Le président de l’Autorité des ports et zones franches (APZFD), Aboubaker Omar Hadi, nous a accordé deux entretiens. En nous rendant à ces rendez-vous en fin d’année dernière, nous étions curieux de savoir qui se cache derrière ces lunettes et cette tête bien faite, mais aussi d’échanger sur les enjeux portuaires et les ambitions régionales de notre pays dans ce secteur.
Lorsqu’il nous reçoit dans son bureau d’angle, perché à l’avant-dernier étage d’une tour de 15 étages, occupée en partie par certaines des nombreuses sociétés qu’il dirige, la première chose qui interpelle le visiteur c’est la vue impressionnante. Un immense espace s’étend sous nos yeux, à perte de vue, jusqu’à la façade maritime en contrebas. On saisit tout de suite la portée de l’ambition logistique dont Aboubaker Omar Hadi a la responsabilité. Il a la même stratégie que Dubaï, son modèle : il construit une structure à vocation mondiale, rentable et incontournable, au croisement de trois continents, au cœur du détroit stratégique de Bab el-Mandeb. Il passe d’une idée à l’autre au gré de ses fulgurances. Une compilation de choses vécues, drôles et touchantes, au cours de ces entretiens dans lequel ce grand stratège, féru de calembours, n’élude aucun sujet.

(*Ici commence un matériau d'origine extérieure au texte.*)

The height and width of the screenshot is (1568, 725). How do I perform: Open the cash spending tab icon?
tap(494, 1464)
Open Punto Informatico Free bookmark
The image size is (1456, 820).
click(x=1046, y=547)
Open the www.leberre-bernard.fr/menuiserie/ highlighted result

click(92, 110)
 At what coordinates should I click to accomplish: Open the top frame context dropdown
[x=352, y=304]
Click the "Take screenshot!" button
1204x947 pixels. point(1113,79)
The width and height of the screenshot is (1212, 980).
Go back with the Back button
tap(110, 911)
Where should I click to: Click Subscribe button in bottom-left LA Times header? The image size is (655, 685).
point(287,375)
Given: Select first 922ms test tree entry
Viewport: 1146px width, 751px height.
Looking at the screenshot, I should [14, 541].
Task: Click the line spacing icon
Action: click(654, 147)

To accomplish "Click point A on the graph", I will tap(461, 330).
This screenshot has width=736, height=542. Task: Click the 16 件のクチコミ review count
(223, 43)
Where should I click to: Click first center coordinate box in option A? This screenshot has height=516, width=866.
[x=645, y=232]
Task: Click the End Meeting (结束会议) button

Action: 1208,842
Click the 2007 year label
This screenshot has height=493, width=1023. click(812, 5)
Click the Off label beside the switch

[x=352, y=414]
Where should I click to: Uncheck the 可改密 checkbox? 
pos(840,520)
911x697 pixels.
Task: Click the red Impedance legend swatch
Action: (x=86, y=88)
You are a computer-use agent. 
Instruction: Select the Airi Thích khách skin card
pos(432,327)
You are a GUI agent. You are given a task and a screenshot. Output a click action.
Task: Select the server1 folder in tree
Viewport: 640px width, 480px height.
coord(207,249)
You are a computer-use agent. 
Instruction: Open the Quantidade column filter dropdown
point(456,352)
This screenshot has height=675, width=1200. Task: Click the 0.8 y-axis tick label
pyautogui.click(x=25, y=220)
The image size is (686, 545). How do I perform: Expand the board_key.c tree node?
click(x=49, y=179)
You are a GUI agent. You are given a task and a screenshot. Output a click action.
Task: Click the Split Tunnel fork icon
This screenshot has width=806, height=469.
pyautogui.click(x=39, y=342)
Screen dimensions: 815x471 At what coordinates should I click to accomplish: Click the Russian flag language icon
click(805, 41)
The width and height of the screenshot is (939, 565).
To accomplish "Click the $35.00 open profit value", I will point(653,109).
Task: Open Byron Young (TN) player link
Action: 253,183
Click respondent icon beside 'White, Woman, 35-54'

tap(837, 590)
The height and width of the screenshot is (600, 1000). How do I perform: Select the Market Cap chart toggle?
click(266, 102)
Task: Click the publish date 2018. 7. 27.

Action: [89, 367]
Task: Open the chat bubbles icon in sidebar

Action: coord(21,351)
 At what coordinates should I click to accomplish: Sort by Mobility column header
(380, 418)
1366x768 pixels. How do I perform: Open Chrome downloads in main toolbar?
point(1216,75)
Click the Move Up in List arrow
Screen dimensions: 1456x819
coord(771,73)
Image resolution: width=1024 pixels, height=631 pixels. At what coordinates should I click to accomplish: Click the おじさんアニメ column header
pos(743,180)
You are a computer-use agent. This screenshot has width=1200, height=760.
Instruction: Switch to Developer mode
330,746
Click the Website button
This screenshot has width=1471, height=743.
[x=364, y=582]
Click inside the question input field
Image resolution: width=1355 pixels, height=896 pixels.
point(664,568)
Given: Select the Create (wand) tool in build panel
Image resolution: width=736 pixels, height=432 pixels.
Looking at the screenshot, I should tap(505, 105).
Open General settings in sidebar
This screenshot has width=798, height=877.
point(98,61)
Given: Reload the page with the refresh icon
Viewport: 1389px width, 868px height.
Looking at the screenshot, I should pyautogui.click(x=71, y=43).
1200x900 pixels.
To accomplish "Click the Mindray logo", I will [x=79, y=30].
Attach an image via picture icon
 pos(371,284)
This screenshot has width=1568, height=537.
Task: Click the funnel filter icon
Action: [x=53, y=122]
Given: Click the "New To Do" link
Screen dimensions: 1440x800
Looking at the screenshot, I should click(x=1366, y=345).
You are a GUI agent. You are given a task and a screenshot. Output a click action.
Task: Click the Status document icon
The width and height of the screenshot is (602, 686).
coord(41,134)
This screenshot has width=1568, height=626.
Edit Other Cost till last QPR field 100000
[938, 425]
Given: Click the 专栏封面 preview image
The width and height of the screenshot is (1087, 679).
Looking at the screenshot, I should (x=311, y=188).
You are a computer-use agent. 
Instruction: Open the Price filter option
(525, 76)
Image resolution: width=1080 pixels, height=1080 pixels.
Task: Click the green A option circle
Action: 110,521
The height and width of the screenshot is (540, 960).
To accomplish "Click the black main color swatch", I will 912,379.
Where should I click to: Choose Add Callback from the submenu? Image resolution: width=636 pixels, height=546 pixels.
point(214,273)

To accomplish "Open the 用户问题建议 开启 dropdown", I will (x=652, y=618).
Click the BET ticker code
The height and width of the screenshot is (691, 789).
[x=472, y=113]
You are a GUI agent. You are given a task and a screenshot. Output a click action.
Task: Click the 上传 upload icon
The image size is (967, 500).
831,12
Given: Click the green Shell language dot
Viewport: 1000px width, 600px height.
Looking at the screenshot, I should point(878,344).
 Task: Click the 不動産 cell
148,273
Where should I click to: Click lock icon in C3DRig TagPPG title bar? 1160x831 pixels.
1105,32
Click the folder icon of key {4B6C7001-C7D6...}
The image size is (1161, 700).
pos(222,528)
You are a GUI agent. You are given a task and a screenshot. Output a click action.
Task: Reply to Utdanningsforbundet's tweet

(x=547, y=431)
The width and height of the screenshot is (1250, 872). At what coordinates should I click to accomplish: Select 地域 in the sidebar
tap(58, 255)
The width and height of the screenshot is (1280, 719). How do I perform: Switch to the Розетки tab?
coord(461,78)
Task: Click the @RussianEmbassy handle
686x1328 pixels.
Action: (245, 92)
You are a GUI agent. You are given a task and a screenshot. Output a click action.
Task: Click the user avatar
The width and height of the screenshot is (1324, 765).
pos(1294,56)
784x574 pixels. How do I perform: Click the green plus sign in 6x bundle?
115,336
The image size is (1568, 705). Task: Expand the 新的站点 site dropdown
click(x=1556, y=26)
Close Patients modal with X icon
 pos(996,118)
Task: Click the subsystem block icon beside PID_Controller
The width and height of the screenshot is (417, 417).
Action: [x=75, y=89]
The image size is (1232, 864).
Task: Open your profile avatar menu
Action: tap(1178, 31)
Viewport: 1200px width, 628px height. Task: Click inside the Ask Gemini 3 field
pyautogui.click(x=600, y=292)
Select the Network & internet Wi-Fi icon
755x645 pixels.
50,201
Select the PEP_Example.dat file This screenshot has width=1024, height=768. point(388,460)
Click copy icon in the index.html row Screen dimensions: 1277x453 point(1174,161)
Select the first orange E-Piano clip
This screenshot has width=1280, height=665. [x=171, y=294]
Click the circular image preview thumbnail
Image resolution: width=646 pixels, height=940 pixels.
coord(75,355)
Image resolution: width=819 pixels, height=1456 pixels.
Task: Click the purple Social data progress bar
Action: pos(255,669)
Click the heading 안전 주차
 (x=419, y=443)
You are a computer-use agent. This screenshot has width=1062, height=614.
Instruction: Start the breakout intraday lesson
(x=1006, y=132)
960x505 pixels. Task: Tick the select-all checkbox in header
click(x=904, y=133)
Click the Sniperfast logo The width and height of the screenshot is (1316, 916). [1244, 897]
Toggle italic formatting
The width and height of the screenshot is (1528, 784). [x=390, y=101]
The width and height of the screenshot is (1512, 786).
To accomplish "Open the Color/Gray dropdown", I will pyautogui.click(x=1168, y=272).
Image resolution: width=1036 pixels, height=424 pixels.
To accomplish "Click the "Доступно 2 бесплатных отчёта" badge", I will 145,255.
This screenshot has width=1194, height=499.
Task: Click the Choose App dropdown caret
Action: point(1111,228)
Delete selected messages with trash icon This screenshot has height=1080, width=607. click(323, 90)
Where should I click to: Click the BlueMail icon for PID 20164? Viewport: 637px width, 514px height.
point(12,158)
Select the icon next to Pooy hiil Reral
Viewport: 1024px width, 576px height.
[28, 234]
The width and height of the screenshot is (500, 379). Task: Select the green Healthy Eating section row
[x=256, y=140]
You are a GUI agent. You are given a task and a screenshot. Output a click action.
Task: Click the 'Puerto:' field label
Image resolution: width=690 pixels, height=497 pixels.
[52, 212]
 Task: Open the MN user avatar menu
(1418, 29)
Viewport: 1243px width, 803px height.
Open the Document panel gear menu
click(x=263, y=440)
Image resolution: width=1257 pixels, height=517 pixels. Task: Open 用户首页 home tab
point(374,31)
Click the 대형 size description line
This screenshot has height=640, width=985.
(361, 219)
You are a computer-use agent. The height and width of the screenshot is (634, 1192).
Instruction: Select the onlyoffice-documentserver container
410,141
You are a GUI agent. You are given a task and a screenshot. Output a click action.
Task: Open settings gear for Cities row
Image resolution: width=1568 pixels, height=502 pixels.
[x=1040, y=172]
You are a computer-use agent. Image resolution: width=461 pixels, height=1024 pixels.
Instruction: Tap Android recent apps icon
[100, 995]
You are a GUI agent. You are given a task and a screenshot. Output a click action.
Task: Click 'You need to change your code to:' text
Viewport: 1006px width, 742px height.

Petite indiscrétion : amateur de viande de chameau, il invite ses principaux collaborateurs à un déjeuner de travail tous les jeudis, pour échanger de manière conviviale sur les difficultés rencontrées, les avancées attendues, les projets en attente, bref renforcer la cohésion de groupe, jauger l’investissement et l’engagement de chacun dans les responsabilités confiées. Une technique de management qui mériterait d’être reproduite, à l’aune de la cordialité des échanges constructifs auxquels nous avons pu assister.
Les tarifs portuaires de Djibouti
À propos de la polémique sur le coût pour le fret éthiopien du passage en République de Djibouti, lancée par le Premier ministre éthiopien Abiy Ahmed en octobre dernier. Aboubaker Omar Hadi expose la situation réelle : nos tarifs ne sont pas élevés. Il prête une oreille attentive aux commentaires des médias éthiopiens et internationaux, qui reprennent sans vérification les mêmes chiffres. Il explique en détail pourquoi il conteste cette tartufferie servie à la presse internationale, et regrette qu’elle ne vérifie pas auprès des autorités portuaires djiboutiennes si les tarifs et montants annoncés sont corrects.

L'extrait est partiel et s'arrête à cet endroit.